Another plasma shot came far too close. “Now! Flarik, we need to get out of here—” Vas’s yell was cut off as the world turned to sparkles.
2
Everything around her went black, cold, and weightless. Vas couldn’t feel Ragkor even though she was sure he was still carrying her. She hoped this was a weird side effect from being pulled up through the particle mover on top of each other and not that she was actually dead. Her people had a surprisingly lively accounting of the afterlife, and while she didn’t think of their beliefs as hers much anymore—that had been something she’d been looking forward to.
That thought had just cleared her mind, when the world came back in a blaze of light, sound, and pain.
The entire world was sideways, and too damn bright. The particle mover should have brought them to the secret subdeck on the engineering level. Instead it looked like the med labs.
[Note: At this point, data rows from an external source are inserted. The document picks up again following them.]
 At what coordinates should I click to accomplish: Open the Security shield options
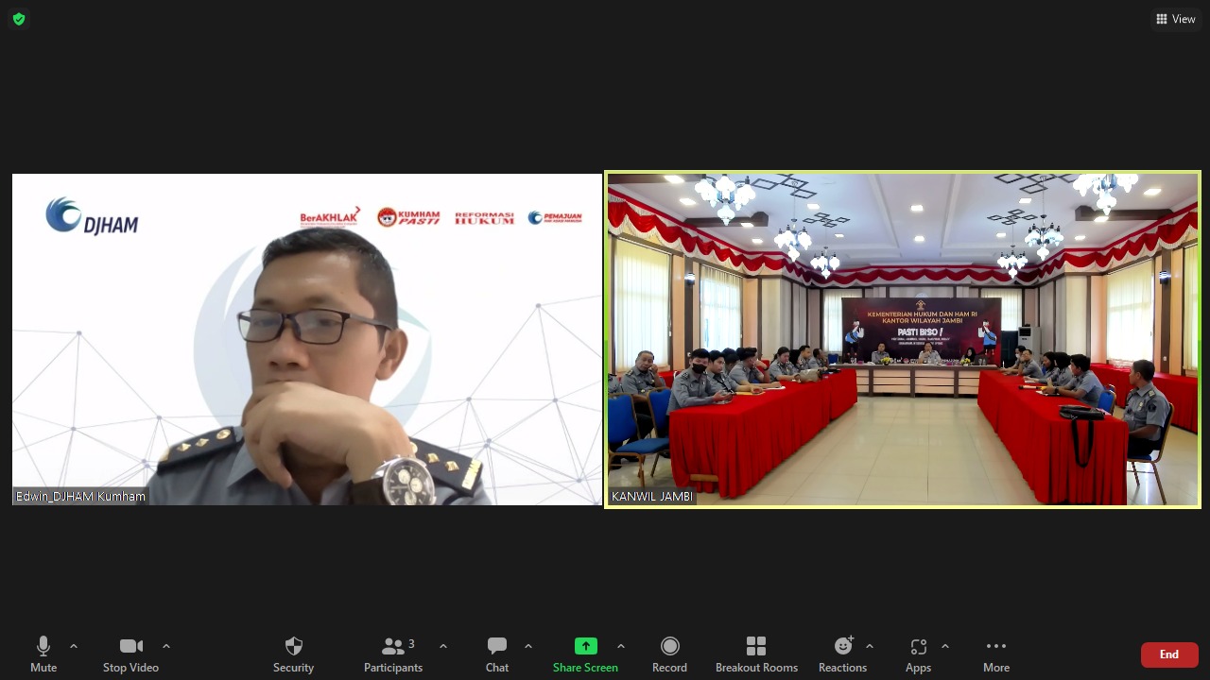pos(293,654)
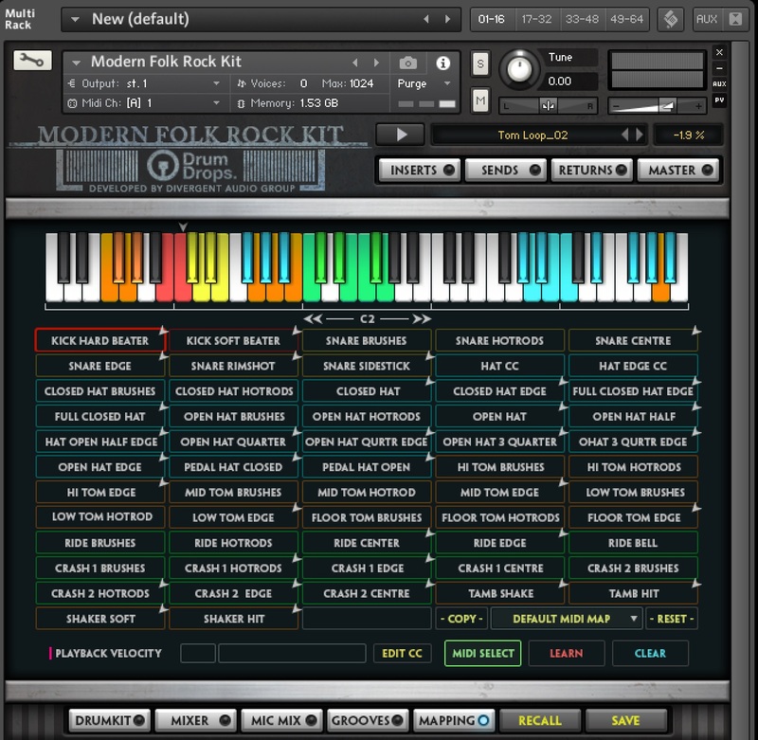Open the Default MIDI Map dropdown
758x740 pixels.
[x=567, y=619]
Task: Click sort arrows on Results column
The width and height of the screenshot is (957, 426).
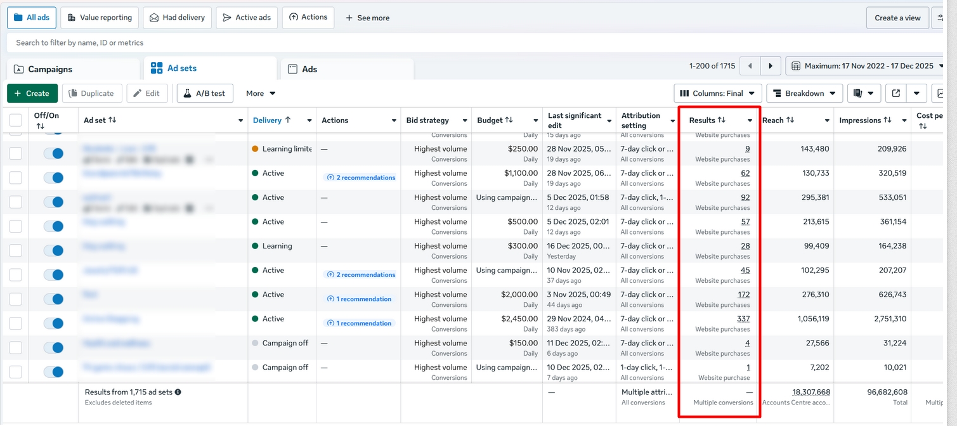Action: pyautogui.click(x=721, y=120)
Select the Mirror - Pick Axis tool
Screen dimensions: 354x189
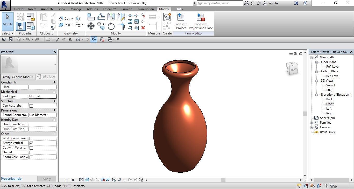click(x=111, y=16)
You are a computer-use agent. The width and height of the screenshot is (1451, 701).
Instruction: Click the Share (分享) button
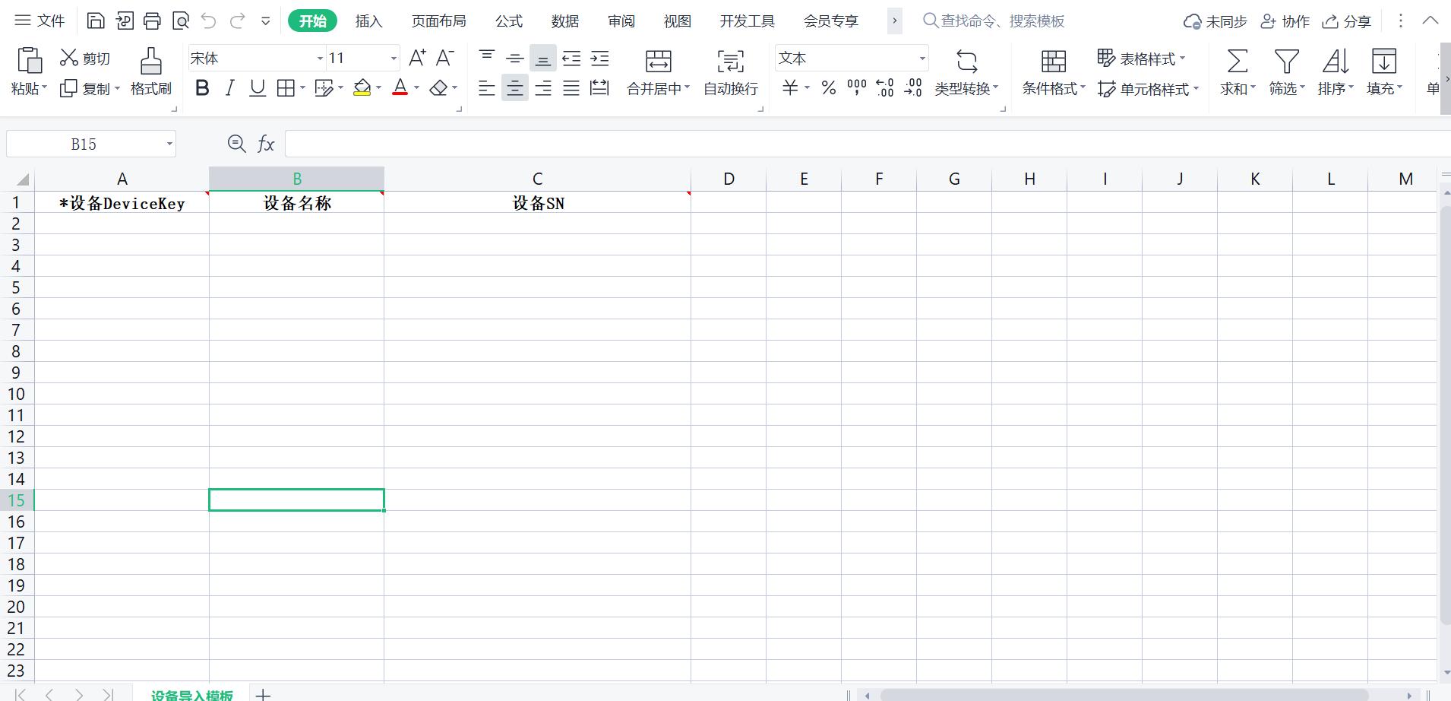[1347, 21]
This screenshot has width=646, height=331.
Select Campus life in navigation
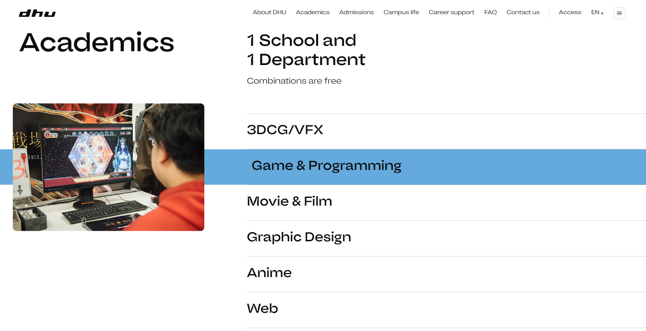pyautogui.click(x=401, y=12)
“We’ve got them, Mac. Gun it,” Terel, Vas’s medical officer, best friend, and chief know-it-all, said. “We’re under attack, you know.”
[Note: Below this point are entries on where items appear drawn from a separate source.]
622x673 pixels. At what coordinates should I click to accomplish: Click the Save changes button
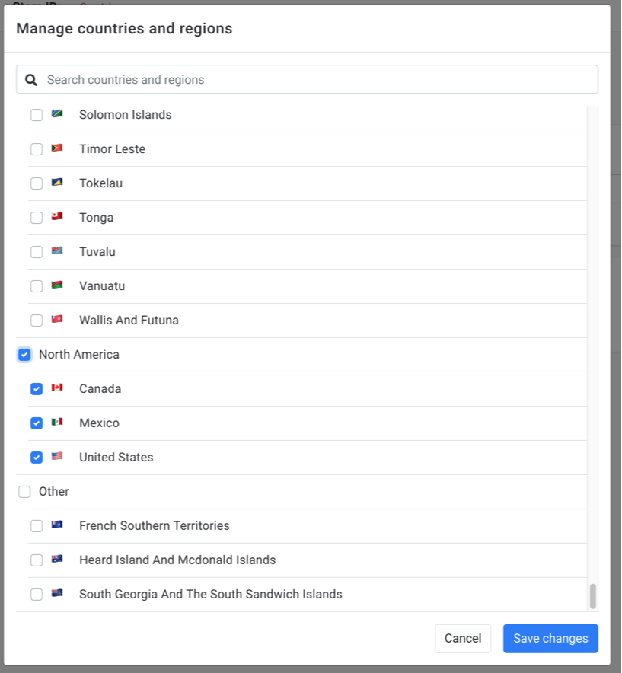tap(550, 639)
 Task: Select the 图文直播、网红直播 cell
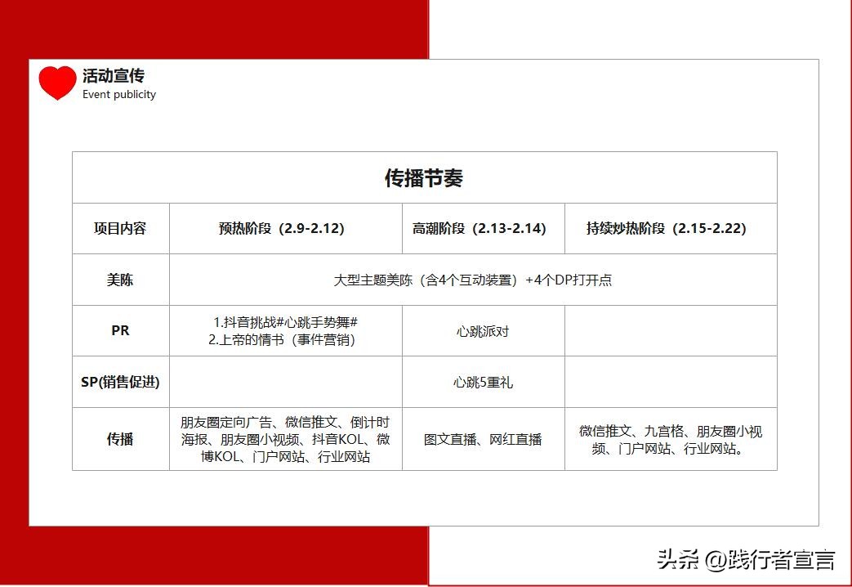point(484,440)
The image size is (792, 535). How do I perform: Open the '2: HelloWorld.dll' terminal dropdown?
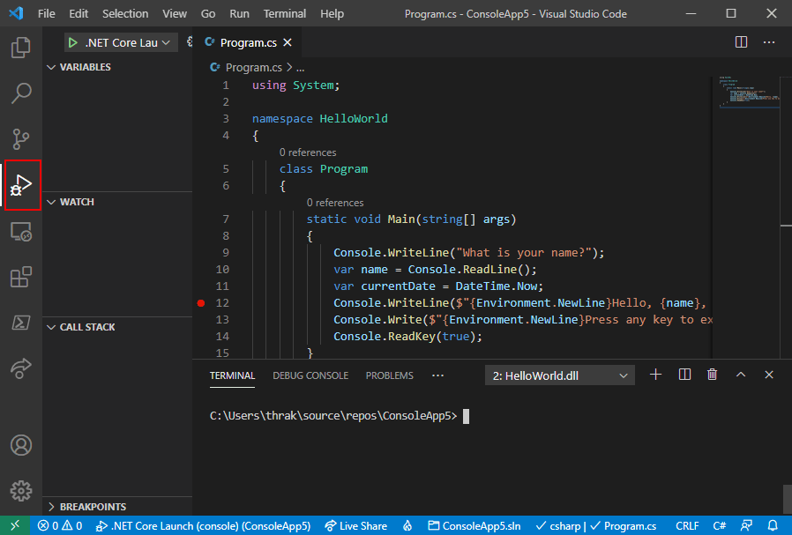click(559, 374)
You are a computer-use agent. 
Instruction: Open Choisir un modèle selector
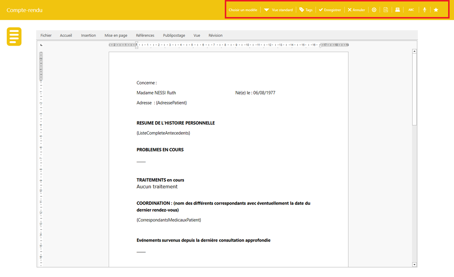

Vas tried to sit up, but ended up sliding back down. She couldn’t find any semblance of balance for a moment.
“What in the hell is going on?” Vas slowly moved over on the bed as she realized she was lying on something a bit too firm and muscular to be a med lab bed. Ragkor was out cold, but he didn’t look injured, in fact he looked so relaxed there was drool coming out one corner of his mouth.
“I told you, we’re under attack,” Terel said. “Did you hit your head when you landed?” She came closer and started lifting up Vas’s hair. “Did you get shot? And why the heck is this mess running loose?” Apparently satisfied that Vas’s mass of uncontrollable red hair wasn’t hiding a plasma burn, Terel nodded.
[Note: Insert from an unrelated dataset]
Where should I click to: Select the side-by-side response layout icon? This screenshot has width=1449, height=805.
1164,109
Vas got off her second-in-command and gingerly regained her feet. “Start from the beginning. You were supposed to sit here. Not move, not attack anything, and not get in trouble.”
Terel ran her hand through her hair in a move she’d copied from Vas. It looked more than a little odd with Terel’s dark orange feather-like hair.
“We were sitting here. Doing nothing. When an Orelian skip cruiser came through.” Her wince told Vas all she needed to know. Mac had an issue with an Orelian woman a few months ago. An amorous one that went horribly sideways. She’d been hunting for him ever since.
“Deithera found him.” Running her fingers through her own wild hair at the amount of trouble her pilot could get into reminded her of Terel’s comment about the hair. To look a little less like herself, Vas had forsworn her trademark long braid and gone for a single ponytail high on her head. Judging by the masses of hair around her shoulders, the band holding it had busted sometime during the transfer up to the ship.
“So, she’s shooting at us, to get back at us for whatever in the hell Mac did to her?” That seemed a little extreme, even for the kind of drama girls Mac went for. Knowing Mac, he simply called the girl by the wrong name.
“Well, it looks like the girl had brothers, and they’re not happy about the situation either, so they found us and are putting an electro net around the ship.” Terel was suspiciously at the other end of the room from Vas when she let that last bit out.
“An electro net? On my ship?” Electro nets were high-end business, they were also illegal as hell. They could fry every bit of electronics on a ship, leaving it primed to be boarded or blown up.
Vas headed for the doors.
“It’s not functioning yet, from what we could tell, but we thought it might be better to have the particle mover send you here instead of engineering. Our shielding operates a bit differently down here. If the power cut out we’d still be functioning for a little bit.”
Vas paused at the doorway and pointed a finger at her sleeping second-in-command. “Why is he out cold, and is he okay?”